Developing a foundation model on high-resolution satellite data of the Netherlands
Summary
Foundation models have proven their potential for being developed self-supervised on large datasets. They show unprecedented performance on various downstream tasks while requiring less labeled data than models trained specifically for those tasks. Thus, AI development has shifted from training on large human-annotated datasets to self- supervised training using a handful of labeled examples. This research aims to develop a foundation model using 1.2m high-resolution satellite data of the Netherlands. By combining a Convolutional Neural Network and a transformer, this foundation model will be able to capture both low- and high-frequency features in landscape characteristics. Leveraging temporal data as input, the model gains the ability to learn from a broader context. This approach enables optimal learning using less data and better generalization capabilities while learning richer features.

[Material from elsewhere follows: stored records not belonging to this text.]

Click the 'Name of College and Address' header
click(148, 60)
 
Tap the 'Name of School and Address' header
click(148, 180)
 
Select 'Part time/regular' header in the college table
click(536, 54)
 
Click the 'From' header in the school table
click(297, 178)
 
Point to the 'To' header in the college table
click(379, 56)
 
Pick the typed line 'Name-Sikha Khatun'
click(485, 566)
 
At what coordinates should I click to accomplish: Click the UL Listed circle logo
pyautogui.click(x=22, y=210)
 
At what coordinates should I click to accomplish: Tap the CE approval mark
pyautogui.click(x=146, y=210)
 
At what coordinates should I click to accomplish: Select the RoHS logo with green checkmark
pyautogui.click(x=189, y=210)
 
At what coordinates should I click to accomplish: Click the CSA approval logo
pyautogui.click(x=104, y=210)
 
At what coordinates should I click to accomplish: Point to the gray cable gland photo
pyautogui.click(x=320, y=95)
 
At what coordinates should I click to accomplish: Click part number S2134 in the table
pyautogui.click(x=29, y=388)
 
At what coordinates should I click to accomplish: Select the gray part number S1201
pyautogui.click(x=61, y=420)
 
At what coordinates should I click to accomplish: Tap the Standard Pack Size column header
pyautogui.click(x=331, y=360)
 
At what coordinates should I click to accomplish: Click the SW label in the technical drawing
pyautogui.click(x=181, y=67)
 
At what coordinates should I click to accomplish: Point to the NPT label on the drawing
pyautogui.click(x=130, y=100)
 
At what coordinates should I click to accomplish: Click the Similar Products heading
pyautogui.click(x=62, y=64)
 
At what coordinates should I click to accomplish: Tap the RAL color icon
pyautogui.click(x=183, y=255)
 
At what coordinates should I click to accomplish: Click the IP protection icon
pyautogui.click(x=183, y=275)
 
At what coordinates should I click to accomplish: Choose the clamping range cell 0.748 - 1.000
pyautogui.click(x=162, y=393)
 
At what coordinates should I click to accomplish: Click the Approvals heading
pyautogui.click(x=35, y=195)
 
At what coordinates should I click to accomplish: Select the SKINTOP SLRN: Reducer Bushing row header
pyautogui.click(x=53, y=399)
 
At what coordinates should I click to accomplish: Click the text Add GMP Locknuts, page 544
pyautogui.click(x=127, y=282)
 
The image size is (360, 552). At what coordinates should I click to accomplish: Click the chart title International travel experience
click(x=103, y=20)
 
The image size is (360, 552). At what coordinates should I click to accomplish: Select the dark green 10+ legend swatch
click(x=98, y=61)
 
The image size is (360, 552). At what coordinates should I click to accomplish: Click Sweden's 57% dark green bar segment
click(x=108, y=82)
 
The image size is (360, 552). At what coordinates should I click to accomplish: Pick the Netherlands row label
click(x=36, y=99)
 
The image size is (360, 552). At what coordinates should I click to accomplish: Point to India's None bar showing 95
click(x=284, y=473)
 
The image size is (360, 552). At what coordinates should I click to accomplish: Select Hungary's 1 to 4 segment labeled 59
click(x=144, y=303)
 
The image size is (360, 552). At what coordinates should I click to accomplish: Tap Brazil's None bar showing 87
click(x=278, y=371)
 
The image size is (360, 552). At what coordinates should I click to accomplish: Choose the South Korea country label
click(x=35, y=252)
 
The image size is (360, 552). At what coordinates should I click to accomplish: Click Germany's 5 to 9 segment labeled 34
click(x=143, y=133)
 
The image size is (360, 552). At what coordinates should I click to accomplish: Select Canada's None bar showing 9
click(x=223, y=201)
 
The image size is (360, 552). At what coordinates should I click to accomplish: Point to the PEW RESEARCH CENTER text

The foundation model is tested on several downstream tasks, ranging from specific use cases in the Netherlands to global benchmarking datasets. The model demonstrates a noticeable performance improvement on the vegetation monitoring dataset from Rijkswaterstaat by implementing learning from temporal data instead of a single moment in time. It achieves results on global benchmarking datasets below those of state-of-the-art models but with a smaller model size using less pre-training data of solely the Netherlands. This approach demonstrates versatility and applicability, maintaining a manageable parameter size compared to relatively large computer vision models.